In due sezioni separate e contigue, al Jeu de Paume sono esposte la serie completa di fotografie facente parte dell’epico libro
The americans e una manciata di scatti realizzati a Parigi da
Robert Frank (Zurigo, 1924; vive a New York e Neuschottland) tra il 1949 e il 1952, alcuni dei quali per la prima volta visibili al pubblico. Inoltre, in mostra vi sono, oltre a due documentari, il primo film girato da Frank,
Pull my daisy , ritratto di una generazione a venire; e
True story, in cui i ricordi sono condensati in una sorta di sublimazione della morte attraverso la memoria.
Una rassegna, quella parigina, che tende a evidenziare l’approccio cinematografico alla fotografia, al fine di celebrare il rapporto di Robert Frank con la settima arte, alla quale ha consacrato buona parte della propria carriera. Instancabile sperimentatore, il cinema gli ha permesso di affrancarsi dall’ordine dell’intuitivo per dedicarsi a progetti di più ampio respiro.
Frank fu influenzato dalla fotografia documentaristica di
Walker Evans, dal quale si distanzia sostituendo alla nobilitazione dell’uomo un atteggiamento dissacratorio nei confronti della società. Non condanna le persone, sono queste a essere condannate. In
The Americans ogni scatto, sintatticamente autosufficiente, risulta inserito in una composizione più ampia, rimasta immutata fin dalla prima edizione francese del 1958, suggerendo così l’idoneità di un riferimento a un progetto corale. La bandiera americana funge da incipit di sequenze narrative che si dipanano attraverso climax e stasi.
Lo “sguardo straniero” di Frank è rivelatore di uno stato di cose di cui il soggetto è inconsapevole. Come l’ospite di
Teorema di
Pasolini, la sua coscienza politica s’insinua nella terra della democrazia e della libertà, rendendone manifesto il torbido, l’ambiguo. Così, la finestra ha una funzione introspettiva: specchio della coscienza, non ci si vede attraverso ma serve a interrogare chi osserva.

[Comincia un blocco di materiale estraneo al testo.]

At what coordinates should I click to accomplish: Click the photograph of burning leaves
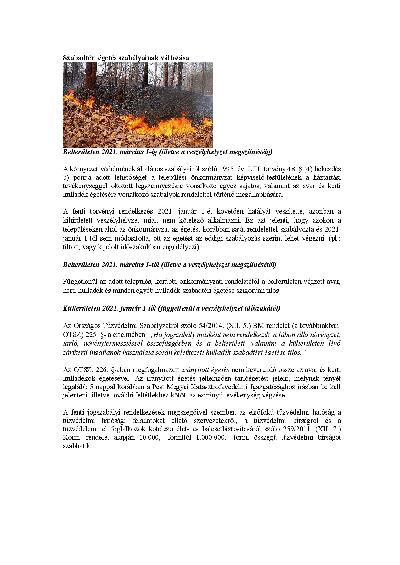137,104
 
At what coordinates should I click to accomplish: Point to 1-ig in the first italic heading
148,152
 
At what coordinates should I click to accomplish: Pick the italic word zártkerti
75,352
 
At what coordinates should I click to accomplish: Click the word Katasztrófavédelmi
217,387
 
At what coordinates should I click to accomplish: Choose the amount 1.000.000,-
211,438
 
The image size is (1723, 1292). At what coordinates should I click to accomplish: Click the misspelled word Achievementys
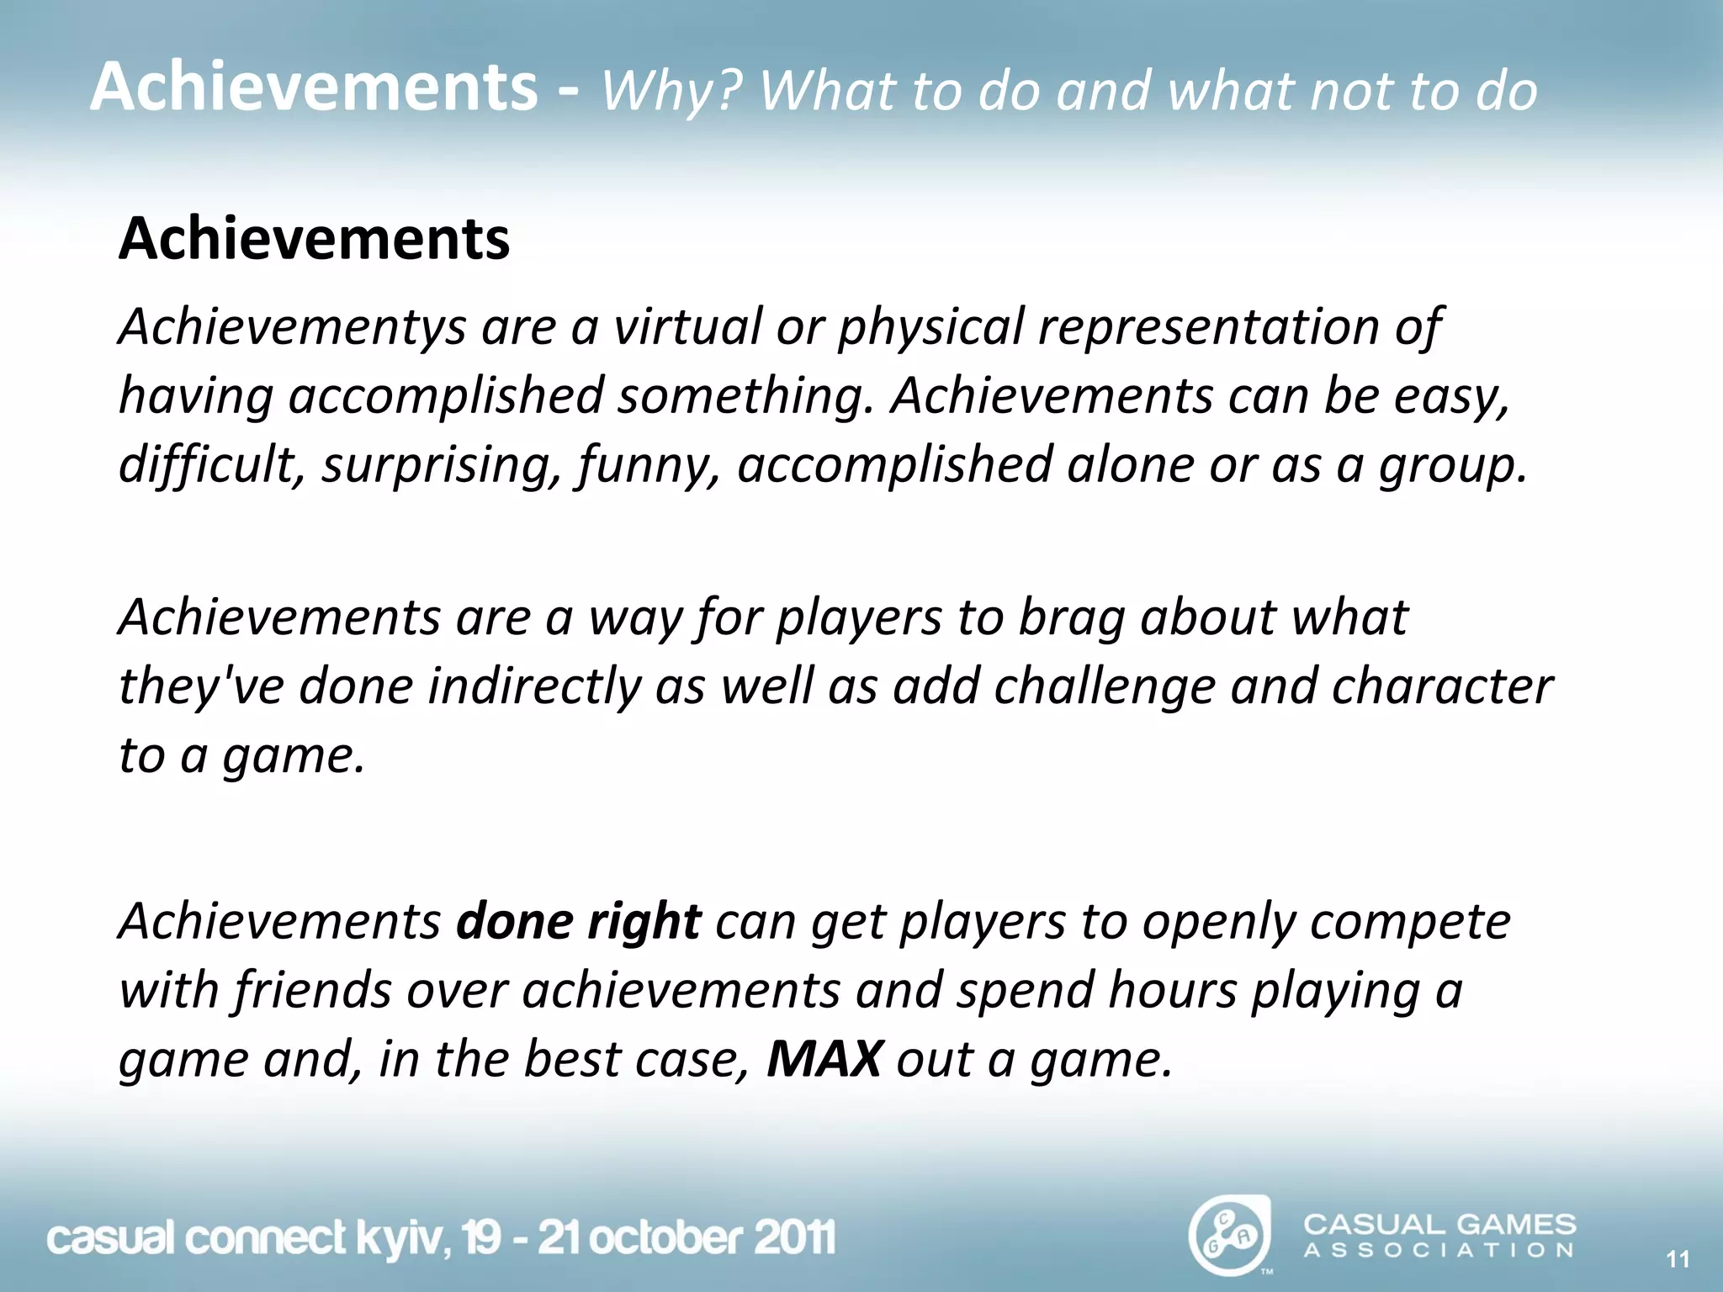pos(291,328)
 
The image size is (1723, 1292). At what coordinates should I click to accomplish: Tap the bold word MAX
pos(824,1059)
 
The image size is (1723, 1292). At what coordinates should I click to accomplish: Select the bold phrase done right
pos(578,922)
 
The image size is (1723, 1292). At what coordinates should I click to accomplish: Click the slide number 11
pos(1678,1259)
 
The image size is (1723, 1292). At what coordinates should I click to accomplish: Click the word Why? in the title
pos(669,91)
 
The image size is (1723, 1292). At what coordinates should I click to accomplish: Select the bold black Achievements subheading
pos(314,239)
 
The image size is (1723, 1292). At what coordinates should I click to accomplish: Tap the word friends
pos(313,990)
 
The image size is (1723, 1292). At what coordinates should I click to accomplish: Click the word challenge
pos(1105,686)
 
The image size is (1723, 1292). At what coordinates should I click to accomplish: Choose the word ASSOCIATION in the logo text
pos(1439,1251)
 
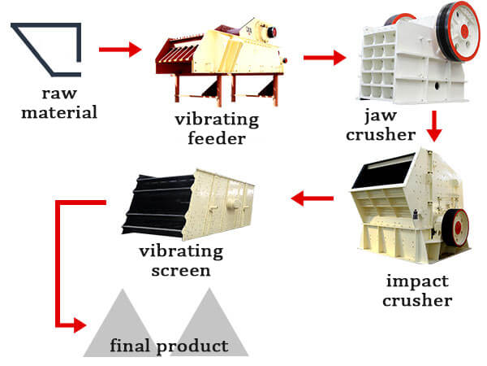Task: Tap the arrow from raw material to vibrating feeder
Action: click(120, 50)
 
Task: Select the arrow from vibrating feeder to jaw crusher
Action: click(325, 58)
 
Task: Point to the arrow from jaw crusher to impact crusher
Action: click(434, 126)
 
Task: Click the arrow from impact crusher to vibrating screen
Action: click(312, 198)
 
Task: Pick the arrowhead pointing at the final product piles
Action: click(80, 325)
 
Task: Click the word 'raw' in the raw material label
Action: click(59, 93)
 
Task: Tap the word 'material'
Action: click(59, 112)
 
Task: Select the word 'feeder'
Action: click(217, 138)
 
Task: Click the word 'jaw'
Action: click(381, 115)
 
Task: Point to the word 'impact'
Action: click(417, 282)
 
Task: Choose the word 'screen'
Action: click(181, 271)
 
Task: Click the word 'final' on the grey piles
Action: click(130, 345)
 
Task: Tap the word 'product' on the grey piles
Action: click(192, 346)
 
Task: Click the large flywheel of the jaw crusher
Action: click(459, 31)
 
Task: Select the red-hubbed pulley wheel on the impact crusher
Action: click(455, 227)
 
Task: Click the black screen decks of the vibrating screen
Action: click(157, 206)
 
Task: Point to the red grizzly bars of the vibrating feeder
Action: click(177, 53)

Il silenzio circonda tanto il diseredato quanto il borghese, e le uniformi sono segni sociali svuotati di significato. Ciò che resta è il corpo impacciato in mezzo alla folla, avvolta da un velo di compassione, in cui l’angoscia di figure reificate sembra parafrase Baudelaire: chi non sa popolare la propria solitudine nemmeno sa esser solo nella folla affaccendata. Atto politico cosciente, la poeticità di questi scatti indefiniti non esclude la ricerca di una verità, che non può pertanto restare immune dalla propria soggettività.
Gli scatti parigini, in cui si possono già intravedere
in nuce gli stilemi che distingueranno Frank dalla fotografia europea coeva e che caratterizzeranno la sua pratica artistica, risultano meno convincenti: sono fortemente legati alla tradizione, se paragonati agli innovativi lavori americani.
Dal momento in cui ha deciso di abbandonare la fotografia per dedicarsi al cinema, l’arte di Frank si è sempre più fusa con la vita. Il suo è un cinema che ha in comune la forma del diario con un’altra figura fondamentale dell’avanguardia newyorkese,
Jonas Mekas. Una predisposizione ad alcuni elementi di stile del realismo poetico, in cui significati e significanti si fondono e il sociale viene interiorizzato e rielaborato attraverso vicende personali.
Alla liricità delle immagini corrispondono le parole dell’autore: “
È bello vivere, ma la vita non è altrettanto bella”.